Furthermore, managers have less time to read. Especially in the United States, the time orientation of managers is deeply acute: ‘better sooner, than better’ is the watchword for some. Managers do not read research in order to understand an area: they want to discuss issues and clarify their tasks. Forrester is attempting to grapple with this reality by launching Forrester Magazine. This is written by senior journalists and established business readers rather than by analysts. With 40,000 copies distributed, it aims to diffuse the firm’s research experiences in a more easily digested format that filled the gap between academic journals and mass-circulation magazines. It reminds us of what McKinsey and Company is attempting with McKinsey on IT.
While Forrester Magazine is impressive, sharing and solving problems is done much better through conversations and coaching than through reading research notes or magazines. All of this means that analysts need to speak with and consult to their clients.
Certainly, this has a huge advantage for the analyst firms as well. It will help analysts to build customer intimacy. Many analysts prefer to speak than to write. Commercially, this movement from selling research to selling subscription which bundle together research and advisory services have been the saviour of a number of analyst houses.
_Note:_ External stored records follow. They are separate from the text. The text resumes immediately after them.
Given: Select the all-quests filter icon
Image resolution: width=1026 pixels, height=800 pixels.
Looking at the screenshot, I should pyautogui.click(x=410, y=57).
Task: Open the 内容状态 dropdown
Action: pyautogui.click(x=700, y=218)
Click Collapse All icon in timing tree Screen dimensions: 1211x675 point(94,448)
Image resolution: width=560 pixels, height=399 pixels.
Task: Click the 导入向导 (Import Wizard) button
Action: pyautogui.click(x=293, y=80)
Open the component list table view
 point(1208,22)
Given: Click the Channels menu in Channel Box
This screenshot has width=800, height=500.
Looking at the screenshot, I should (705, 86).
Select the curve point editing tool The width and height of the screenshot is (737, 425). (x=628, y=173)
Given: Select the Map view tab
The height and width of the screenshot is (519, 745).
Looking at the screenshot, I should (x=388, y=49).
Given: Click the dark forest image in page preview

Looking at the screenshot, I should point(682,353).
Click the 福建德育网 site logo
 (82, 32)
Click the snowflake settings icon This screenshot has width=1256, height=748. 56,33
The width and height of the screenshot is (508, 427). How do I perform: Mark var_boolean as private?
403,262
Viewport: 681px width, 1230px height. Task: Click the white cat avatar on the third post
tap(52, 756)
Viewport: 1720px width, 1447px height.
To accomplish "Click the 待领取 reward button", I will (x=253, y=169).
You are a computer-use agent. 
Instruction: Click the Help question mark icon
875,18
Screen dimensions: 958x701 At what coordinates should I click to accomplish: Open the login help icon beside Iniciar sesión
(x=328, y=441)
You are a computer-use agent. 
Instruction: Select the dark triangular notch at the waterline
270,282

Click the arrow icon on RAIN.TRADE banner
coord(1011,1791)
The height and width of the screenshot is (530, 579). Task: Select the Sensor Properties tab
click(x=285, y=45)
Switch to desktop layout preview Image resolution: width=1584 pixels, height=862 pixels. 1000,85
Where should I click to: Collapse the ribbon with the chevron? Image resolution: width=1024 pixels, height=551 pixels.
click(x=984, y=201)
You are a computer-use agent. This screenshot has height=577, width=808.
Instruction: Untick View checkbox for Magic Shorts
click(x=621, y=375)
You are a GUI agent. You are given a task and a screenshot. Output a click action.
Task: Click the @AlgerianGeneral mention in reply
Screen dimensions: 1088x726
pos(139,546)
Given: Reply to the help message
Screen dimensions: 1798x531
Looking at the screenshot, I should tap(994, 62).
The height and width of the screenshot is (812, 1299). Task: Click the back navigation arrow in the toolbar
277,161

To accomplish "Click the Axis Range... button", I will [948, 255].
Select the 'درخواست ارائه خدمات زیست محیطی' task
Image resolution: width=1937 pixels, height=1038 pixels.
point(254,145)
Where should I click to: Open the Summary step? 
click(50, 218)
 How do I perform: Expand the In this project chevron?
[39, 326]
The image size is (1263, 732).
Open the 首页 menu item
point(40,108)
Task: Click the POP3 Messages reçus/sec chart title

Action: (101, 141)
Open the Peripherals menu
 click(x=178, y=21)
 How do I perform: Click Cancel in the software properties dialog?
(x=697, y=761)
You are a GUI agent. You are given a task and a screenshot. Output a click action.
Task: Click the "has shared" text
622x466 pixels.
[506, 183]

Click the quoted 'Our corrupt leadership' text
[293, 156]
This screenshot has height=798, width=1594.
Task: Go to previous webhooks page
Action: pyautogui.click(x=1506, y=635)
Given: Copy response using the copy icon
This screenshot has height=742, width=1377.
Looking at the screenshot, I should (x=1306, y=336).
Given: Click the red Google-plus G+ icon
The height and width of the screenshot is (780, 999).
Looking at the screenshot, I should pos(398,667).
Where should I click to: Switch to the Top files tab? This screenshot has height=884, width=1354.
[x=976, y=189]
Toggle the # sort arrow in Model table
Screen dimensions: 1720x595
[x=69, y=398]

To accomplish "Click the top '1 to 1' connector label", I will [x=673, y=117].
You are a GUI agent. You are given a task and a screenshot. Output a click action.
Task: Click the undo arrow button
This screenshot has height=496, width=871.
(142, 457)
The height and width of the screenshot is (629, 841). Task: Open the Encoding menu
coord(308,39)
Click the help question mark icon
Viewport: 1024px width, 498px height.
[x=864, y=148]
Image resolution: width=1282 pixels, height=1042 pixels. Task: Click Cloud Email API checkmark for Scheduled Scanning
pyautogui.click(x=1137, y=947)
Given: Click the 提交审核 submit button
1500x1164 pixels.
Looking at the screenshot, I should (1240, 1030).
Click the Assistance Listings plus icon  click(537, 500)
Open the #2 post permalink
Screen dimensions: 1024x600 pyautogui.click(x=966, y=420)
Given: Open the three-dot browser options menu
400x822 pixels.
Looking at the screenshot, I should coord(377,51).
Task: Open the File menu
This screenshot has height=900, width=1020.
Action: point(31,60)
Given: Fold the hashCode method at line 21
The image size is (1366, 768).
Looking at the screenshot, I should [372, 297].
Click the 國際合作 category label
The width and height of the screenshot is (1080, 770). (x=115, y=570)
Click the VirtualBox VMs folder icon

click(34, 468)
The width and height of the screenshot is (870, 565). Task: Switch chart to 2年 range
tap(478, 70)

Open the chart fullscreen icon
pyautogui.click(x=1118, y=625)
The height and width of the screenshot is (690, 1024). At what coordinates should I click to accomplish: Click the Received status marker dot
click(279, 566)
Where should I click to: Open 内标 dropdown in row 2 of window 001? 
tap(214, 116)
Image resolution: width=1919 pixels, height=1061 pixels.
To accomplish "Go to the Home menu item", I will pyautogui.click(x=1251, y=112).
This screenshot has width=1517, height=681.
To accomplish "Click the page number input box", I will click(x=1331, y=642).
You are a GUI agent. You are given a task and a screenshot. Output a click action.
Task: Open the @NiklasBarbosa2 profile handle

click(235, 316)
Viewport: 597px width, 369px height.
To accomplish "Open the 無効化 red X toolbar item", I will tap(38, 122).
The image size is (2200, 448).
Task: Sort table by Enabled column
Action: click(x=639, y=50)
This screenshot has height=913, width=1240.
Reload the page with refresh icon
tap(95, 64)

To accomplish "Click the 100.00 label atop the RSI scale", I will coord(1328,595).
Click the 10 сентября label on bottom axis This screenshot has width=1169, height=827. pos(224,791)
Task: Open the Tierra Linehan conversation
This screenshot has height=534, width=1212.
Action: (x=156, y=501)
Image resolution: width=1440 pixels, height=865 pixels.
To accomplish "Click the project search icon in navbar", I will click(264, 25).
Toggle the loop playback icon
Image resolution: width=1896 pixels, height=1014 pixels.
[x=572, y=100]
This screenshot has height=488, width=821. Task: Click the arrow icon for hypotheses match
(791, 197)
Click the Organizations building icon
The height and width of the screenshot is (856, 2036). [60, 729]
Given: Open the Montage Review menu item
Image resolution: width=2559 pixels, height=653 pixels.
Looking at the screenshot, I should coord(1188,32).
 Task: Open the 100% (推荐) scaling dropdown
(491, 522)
However, Forrester is anxious about the logical extension of advisory services: the free-standing consulting business. Forrester Research finds that consulting is a fast growing part of our business — but it is not building a fully separate consulting practice. Forrester’s consulting business is yoked to its research engine. It continues to believe that it can deliver real value to clients by offering independent and objective advice that is based squarely on the research footprint. Consulting methodologies have to be acceptable to the researchers. Its consulting team win and manage projects, but the research side is involve in the development and execution of project methodologies. Forrester’s high ethical standards also mean that much of the consulting support which vendors request, some of which are a little grey ethically, cannot be addresses.
Despite having bought META, Gartner is also increasingly disdainful of vendor consulting, even if it wants to increase it revenue from vendors by increasing its subscription fees. Even Aberdeen wants to have cleaner hands, and has oriented towards end-users and away from vendors.
This cautiousness reflects both a right-minded concern for their own reputation, but vendors need and deserve support. That is an opportunity for other large analyst firms to exploit. Most clearly, it is an opportunity for IDC and Ovum, both of whom are hiring from META and executing plans to grow their vendor consulting business.